In case of wild type and mutant of MNK6, we use the Go-model developed by the Onuchic group,16 modified in such a way that takes into account protein flexibility in the construction of the energy function by utilizing all structures of an NMR ensemble17 instead of only a single structure. In the case of MNK6, this modification is important as the first models of wild type and mutant differ by only ≈ 2 Å, comparable to the differences within the respective NMR ensembles. Using this modified Go-model, we have described recently the differences in the folding pathways of wild type and mutant, and we have presented evidence for a possible mechanism in the pathology of Menkes disease.17 However, our analysis suffers from low statistics, as the number of folding/unfolding transitions was small in our replica exchange molecular dynamics simulations of wild type and mutant. Comparing our previous results with such from multicanonical molecular dynamics simulations of the same system therefore allows us to quantify the gain in efficiency by the later approach.

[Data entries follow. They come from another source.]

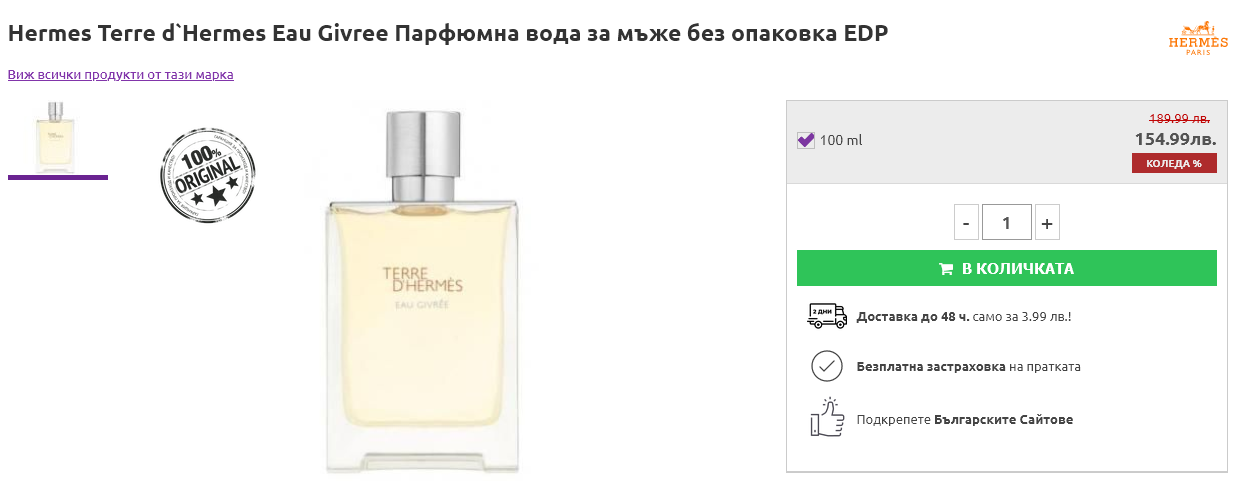Click the 'Безплатна застраховка' text
Image resolution: width=1246 pixels, height=497 pixels.
pos(931,366)

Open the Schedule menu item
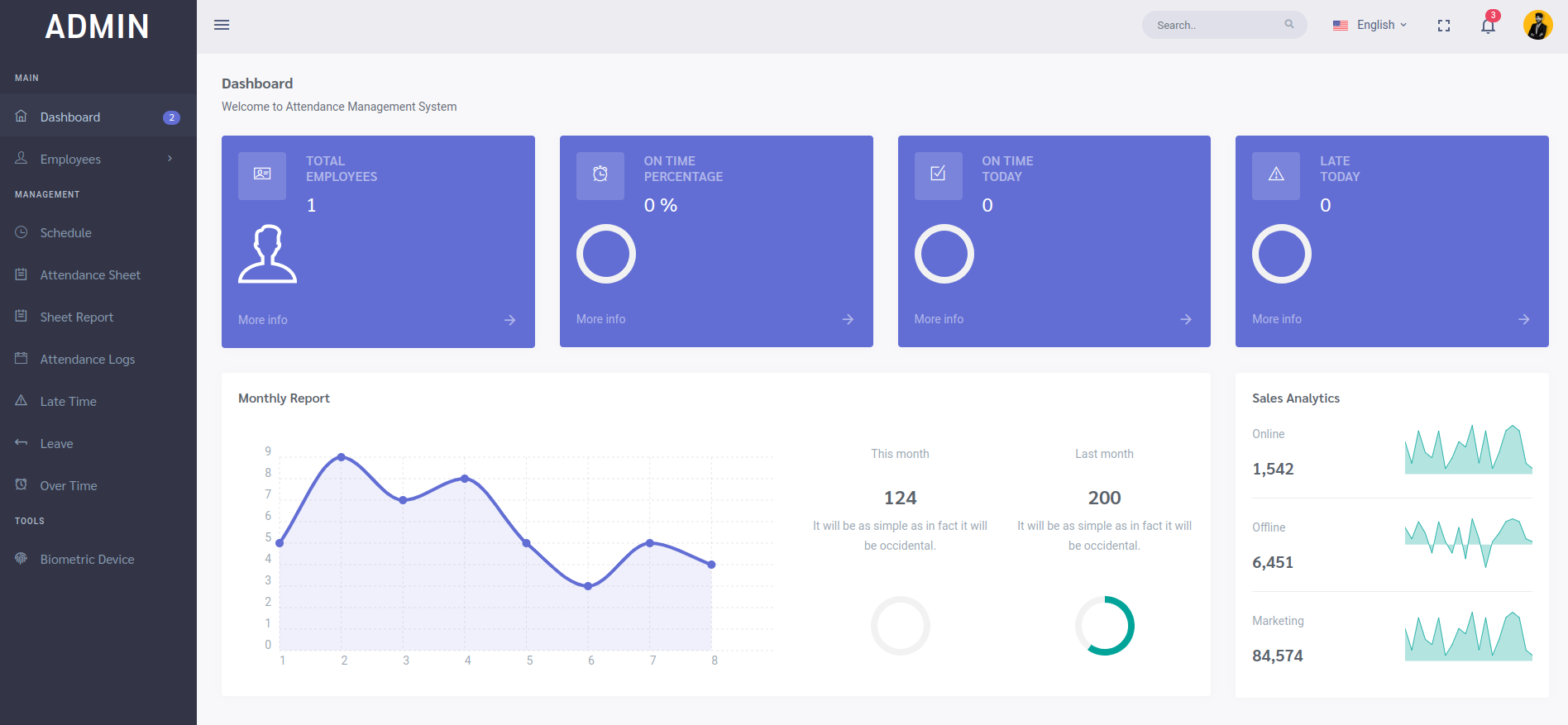[x=66, y=233]
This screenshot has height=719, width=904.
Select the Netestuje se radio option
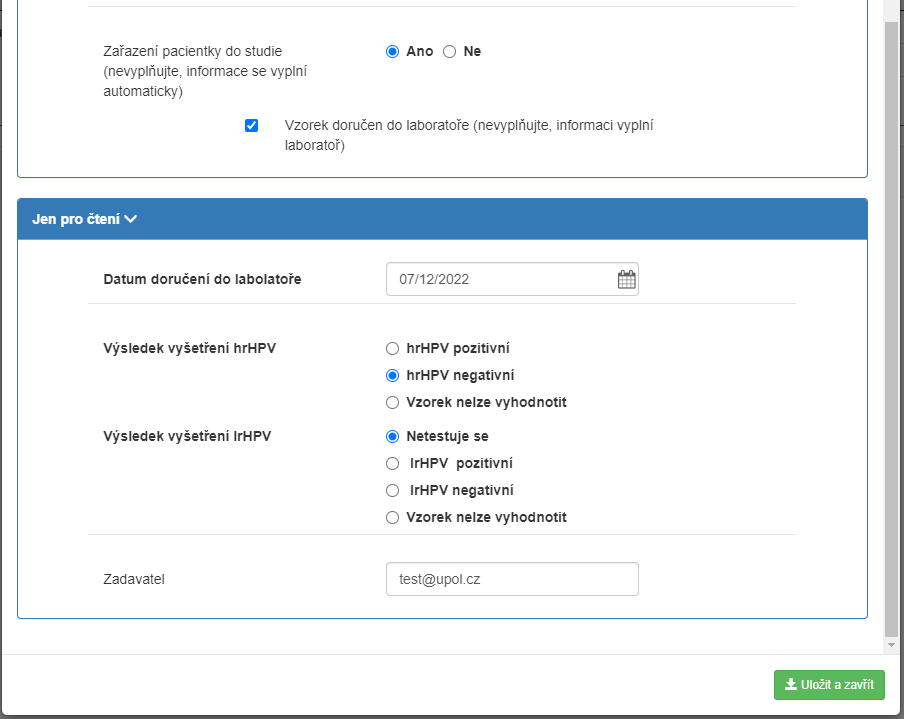click(393, 437)
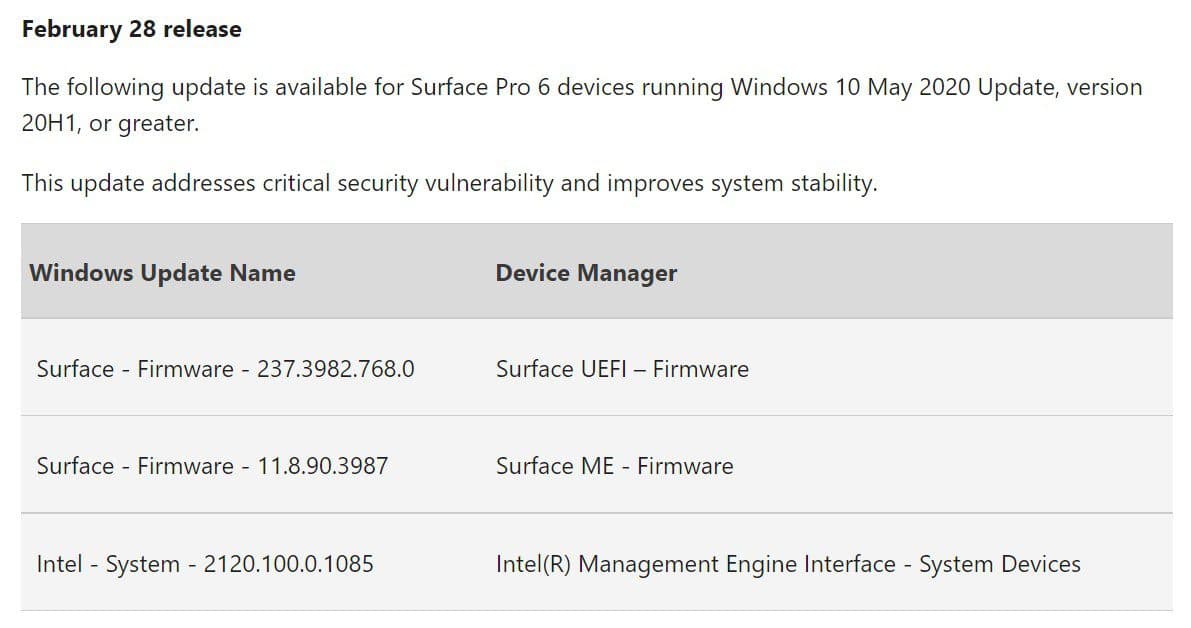Click the February 28 release heading
The width and height of the screenshot is (1191, 628).
pyautogui.click(x=131, y=29)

The shorter peptide DS119 is build from 36 amino acids and adopts in solution a βαβ structure,19 making it a simple model for proteins with end-to-end β-sheet. Previous work using canonical molecular dynamics suggests that DS119 is a downhill folder with only moderate cooperativity.20 However, this study relies only in part on all-atom simulations with a “physical” force field (Amber ff03 and a GB/SA implicit solvent model), while the folding cooperativity is studied by Go-model simulations. In contrast, our investigation relies solely on simulations with a “physical” all-atom force field. This is because we expect that multicanonical molecular dynamics will enable us to sample a number of folding/unfolding events that is sufficiently large to probe the folding mechanism of this peptide. Note that we use the same energy function as Ref.20 to allow for a comparison with previous work.

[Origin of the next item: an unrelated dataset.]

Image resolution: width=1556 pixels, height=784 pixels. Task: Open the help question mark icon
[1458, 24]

All simulations are performed in double precision GROMACS 4.5.5.21 The subroutine do_force is modified to implement the energy dependent scaling of forces in multicanonical simulations. A lookup table of force-scale factors (λE) is included in the source file sim_util.c and has to be updated for each iteration. The time step in the molecular dynamics runs is 2 fs. Hydrogen atoms are constrained to their bonded heavy atoms by LINCS algorithm.22 Van der Waals and Coulomb energy are calculated with twin range cut-offs. Temperature is kept constant by a Nose-Hoover thermostat.23
Each of the three systems is studied with the same simulation protocol. The starting point is an initial (short) replica exchange molecular dynamics run covering the temperature range of interest. In the case of MNK6, 14 replicas are spread between 107 u to 115 u for the wild type, and 109 u to 114 u for the mutant. Here, temperatures are given in arbitrary units “u” instead of Kelvin as the Go-model is not a physical force field. On the other hand, simulations of DS119 rely on a physical force field, and the thirteen replicas cover a temperature range from 280 K to 600 K. From these simulations we can extract over a large range of energies an initial estimate of the microcanonical entropy S(E). In a second step, we run several short multicanonical molecular dynamics runs to iterate the weights (i.e. the factors Λ(E) by that the forces are scaled) using Eq. 16, choosing as the temperature of the thermostat T̂ = 120.3 u for MNK6 (leading in our units to β = 1), and T̂ = 300K for DS119. Such combination of a short replica exchange run with succeeding multicanonical iterations results in faster convergence to the target distribution than starting from a single high temperature canonical simulation. Note that in the case of MNK6, we start the multicanonical iterations the data from the 100 ns replica exchange molecular dynamic run of Ref.17 Likely, a shorter run would have been sufficient for priming the iteration of multicanonical weights: we have needed only 25 ns in the case of DS119.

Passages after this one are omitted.